Suikastın hemen ardından, Olympias Kleopatra’yı ve onun yeni doğan bebeğini öldürdü, böylece İskender’in tahta çıkmasının önünü açmış oldu. Araştırmacılara göre, “Kleopatra’nın çocuğu, Makedon kraliyet aileleri arasında suikast sonucu öldürülen tek yenidoğan olduğundan, bu mezardaki yenidoğandan elde edilen iskelet kanıtları, Mezar 1’in Kleopatra’ya ve onun yeni doğan çocuğuna, dolayısıyla da II. Philip’e ait olduğunu kesin olarak göstermektedir.”

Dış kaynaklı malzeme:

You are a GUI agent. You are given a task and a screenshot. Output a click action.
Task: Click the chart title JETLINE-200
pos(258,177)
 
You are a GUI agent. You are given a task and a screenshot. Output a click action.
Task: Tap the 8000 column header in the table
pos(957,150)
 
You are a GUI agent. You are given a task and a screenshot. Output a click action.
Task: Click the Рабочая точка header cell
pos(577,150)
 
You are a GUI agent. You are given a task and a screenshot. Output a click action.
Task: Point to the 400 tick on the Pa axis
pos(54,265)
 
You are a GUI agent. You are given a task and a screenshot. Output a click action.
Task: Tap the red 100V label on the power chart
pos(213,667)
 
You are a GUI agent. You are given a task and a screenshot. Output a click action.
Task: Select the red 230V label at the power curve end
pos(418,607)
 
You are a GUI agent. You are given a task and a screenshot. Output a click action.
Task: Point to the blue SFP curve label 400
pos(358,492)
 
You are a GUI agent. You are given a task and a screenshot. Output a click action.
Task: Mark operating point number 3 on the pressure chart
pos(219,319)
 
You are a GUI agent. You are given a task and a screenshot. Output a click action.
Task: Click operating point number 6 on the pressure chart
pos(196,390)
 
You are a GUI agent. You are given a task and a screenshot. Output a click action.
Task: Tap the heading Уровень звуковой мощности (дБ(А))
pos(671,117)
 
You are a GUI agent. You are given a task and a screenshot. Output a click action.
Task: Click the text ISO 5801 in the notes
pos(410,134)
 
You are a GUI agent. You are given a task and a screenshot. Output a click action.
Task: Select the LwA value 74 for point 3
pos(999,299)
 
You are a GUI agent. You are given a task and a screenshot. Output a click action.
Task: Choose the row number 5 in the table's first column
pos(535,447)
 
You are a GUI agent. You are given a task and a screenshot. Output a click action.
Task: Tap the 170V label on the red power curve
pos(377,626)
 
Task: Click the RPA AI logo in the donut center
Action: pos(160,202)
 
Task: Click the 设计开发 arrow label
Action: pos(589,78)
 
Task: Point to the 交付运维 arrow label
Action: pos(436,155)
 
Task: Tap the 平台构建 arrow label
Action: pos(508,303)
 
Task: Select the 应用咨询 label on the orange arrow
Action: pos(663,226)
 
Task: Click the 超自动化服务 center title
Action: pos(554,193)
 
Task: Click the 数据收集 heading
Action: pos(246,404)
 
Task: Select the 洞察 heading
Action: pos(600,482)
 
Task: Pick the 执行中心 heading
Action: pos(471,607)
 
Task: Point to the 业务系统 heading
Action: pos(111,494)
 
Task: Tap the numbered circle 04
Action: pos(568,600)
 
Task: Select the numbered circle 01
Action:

Daha önce bazı bilim insanları, II. Philip’in, bir erkek ve bir kadına ait kalıntıların bulunduğu Mezar 2’ye gömüldüğünü öne sürmüştü. Ancak mezarda bulunan bir bebeğin olmaması ve erkek iskeletinde herhangi bir fiziksel travma belirtilerinin bulunmaması, bu ihtimali geçersiz kılmaktadır. Bunun yerine, aşırı ata binmeye ilişkin iskelet kanıtlarına dayanarak, çalışmanın yazarları Mezar 2’nin İskender’in üvey kardeşi Kral Arrhidaeus’un karısı olan “savaşçı kadın” Adea Eurydice’e ait olduğunu belirttiler. Yazarlar, “Antik tasvirler ve açıklamalar nedeniyle bazı bilim insanları, Mezar 2’deki zırh gibi bazı nesnelerin Büyük İskender’e ait olduğunu öne sürdüler; bu da ancak buranın II. Philip değil, Arrhidaeus Mezarı olması durumunda mümkün olabilir.” ifadesinde bulundular. Böylece, bu kalıntıların “İskender’in çok daha az etkileyici olan kardeşine ve onun oldukça etkileyici savaşçı karısına” ait olduğu sonucuna varıldı.
Son olarak, çalışmanın yazarları, Mezar 3’ün Büyük İskender’in genç yaşlardaki oğlu IV. İskender’in kalıntılarını içerdiğine dair uzun süredir devam eden varsayımları sorgulayacak bir neden bulamadılar ve şu anda mezarın IV. İskender’e ait olduğu düşünülmektedir. Bu çalışma, Journal of Archaeological Science: Reports dergisinde yayımlandı.